| Work item |
Of the lines below, write out exactly those from the line with "Click the orange trigger level indicator" through the line with "Task: Click package", both included, and skip the rest.

| Supplied entries |
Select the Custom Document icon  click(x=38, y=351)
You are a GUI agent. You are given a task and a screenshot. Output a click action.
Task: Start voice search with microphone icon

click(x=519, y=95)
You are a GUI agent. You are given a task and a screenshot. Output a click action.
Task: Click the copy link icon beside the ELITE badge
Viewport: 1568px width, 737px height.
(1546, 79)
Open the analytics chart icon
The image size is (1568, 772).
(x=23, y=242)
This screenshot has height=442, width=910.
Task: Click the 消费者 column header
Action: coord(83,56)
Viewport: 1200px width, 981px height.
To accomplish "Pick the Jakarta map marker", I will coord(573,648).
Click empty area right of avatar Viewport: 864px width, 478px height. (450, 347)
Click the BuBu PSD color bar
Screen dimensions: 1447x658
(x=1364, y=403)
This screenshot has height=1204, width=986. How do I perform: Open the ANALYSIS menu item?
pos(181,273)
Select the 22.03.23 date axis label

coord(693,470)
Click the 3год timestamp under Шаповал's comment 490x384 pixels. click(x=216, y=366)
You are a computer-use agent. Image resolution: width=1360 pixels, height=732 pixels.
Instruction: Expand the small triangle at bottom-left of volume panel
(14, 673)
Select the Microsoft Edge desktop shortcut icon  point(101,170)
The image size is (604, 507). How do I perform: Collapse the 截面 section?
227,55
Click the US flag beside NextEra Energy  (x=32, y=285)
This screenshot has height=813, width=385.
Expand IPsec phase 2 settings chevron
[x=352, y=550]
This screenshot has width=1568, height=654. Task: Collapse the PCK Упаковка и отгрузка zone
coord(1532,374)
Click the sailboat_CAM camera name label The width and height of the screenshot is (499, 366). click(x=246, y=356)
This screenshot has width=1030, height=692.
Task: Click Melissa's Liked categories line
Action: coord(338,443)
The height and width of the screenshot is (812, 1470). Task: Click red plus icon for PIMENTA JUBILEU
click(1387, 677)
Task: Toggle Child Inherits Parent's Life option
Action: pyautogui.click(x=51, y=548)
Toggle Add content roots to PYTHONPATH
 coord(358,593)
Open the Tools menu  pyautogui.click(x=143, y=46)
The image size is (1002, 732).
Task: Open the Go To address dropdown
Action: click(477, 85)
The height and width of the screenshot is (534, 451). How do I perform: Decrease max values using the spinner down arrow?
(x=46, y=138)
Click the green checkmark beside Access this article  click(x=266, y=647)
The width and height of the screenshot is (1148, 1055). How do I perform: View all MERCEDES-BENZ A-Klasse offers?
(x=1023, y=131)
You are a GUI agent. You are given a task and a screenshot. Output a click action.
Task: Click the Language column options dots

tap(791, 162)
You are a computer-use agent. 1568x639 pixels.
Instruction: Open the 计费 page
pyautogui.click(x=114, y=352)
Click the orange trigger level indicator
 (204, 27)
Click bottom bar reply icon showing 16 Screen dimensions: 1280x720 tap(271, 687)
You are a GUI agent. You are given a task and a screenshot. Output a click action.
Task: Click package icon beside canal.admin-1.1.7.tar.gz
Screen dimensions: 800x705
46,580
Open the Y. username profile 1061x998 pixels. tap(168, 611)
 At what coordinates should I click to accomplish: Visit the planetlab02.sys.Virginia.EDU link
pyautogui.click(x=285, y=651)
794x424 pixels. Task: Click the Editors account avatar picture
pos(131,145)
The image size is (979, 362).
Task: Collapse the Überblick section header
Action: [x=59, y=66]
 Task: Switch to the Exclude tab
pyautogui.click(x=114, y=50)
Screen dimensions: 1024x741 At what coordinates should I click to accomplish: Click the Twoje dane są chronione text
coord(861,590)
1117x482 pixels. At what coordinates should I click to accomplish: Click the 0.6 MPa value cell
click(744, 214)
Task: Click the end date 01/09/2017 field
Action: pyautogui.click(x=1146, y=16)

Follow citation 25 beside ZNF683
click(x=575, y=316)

| Task solution |
Click the orange trigger level indicator
 (204, 27)
Click bottom bar reply icon showing 16 Screen dimensions: 1280x720 tap(271, 687)
You are a GUI agent. You are given a task and a screenshot. Output a click action.
Task: Click package icon beside canal.admin-1.1.7.tar.gz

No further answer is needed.